Back to my Palimpsest.
This word probably sums up a lot of the influences in my work. I am fascinated by how the past influences the present and the future. I have already written a poem with the same title which explored the concept of a manuscript being the body of an artist’s model on whom the marks of her relationship with the artist have been indelibly written. In the painting I am again exploring different stories indelibly inscribed over time on the fabric of the city. It evolved, as I said, from the assignment given at the beginning of Pier’s summer term in which he suggested we created a painting of a city we love. And I love Rome!
It would have been too easy to paint a typical ‘tourist’ image of Rome but for me a city or landscape is never separate from the people who inhabit it. Rome is a cauldron of characters and it was a selection of these characters that I wanted to capture.
In the painting we see the old alongside the new and the transitory; the ceremony, pomp and illusion of the Vatican standing apart from the ordinary citizens such as the chef and the children on the right and, between these two, the fugitive status of the Senegalese traders plying their wares from cotton sheets on the bridge of angels – ever ready to flee from the attentions of the Carabinieri.
The bridge, originally constructed in Roman times by the Emperor Hadrian, was renamed Ponte Sant’Angelo in the seventh century. It has the statues of ten angels flanking it and I have drawn the Angel with the Cross in my painting. For me the bridge is representative of the division between the religious and the secular.
The relationship between the sacred and the temporal is another theme I like to explore and is addressed in the series of paintings I am developing called City Angels. More on this in later blogs.
The painting utilises pencil, ink, pastel, watercolour and collage with each medium used to support the story the image is relating eg: I have used pages from the Bible ( sections from The Epistle of Paul The Apostle to the Romans) in the columns on the left. This links, not only with the Christianity upon which the Vatican is founded but also with the drawing of St. Paul in my painting taken from the statue of the apostle in St.

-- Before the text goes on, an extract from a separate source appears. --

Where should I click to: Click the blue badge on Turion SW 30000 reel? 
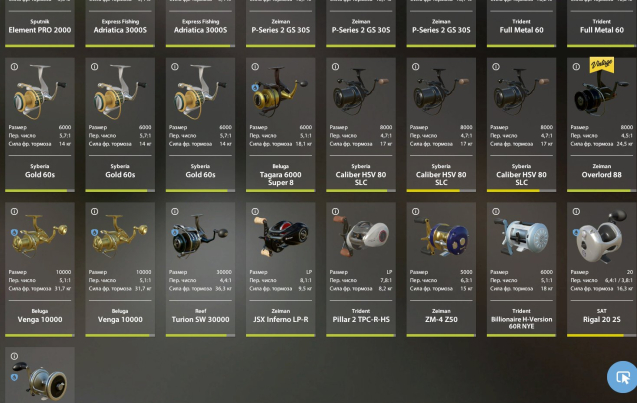175,232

Peter’s square.
Detail of collage on columns.
Pastel has been combined with gesso to create the texture of a fresco for the background where an ink drawing of the forum has been applied and masked among the other ruins.
The figures in the foreground have been painted in watercolours to contrast the fluid nature of human life against the more permanent structures of the city.
Detail of chef and children .
I created a variety of images whilst exploring this theme, some realistic, others abstract in which I explored colours and emotions.
It took several weeks to complete and is waiting to be mounted and framed – the framer having had an unfortunate accident and slipped a disc - so I will not be able to submit it for the exhibition I had had in mind.
Either way, it will be mounted and framed before being offered for sale as it requires particular attention to enable it to be presented at its best at which time I will be able to specify a price.
As a guide I will be asking £250 for the painting plus mounting and framing. This offers a huge saving on the exhibition price as it excludes gallery commission (which can be up to 50% of the sale price).
The image is in mixed media on Aquarelle Arches 640g heavy weight paper measuring 56 cm x 76 cm.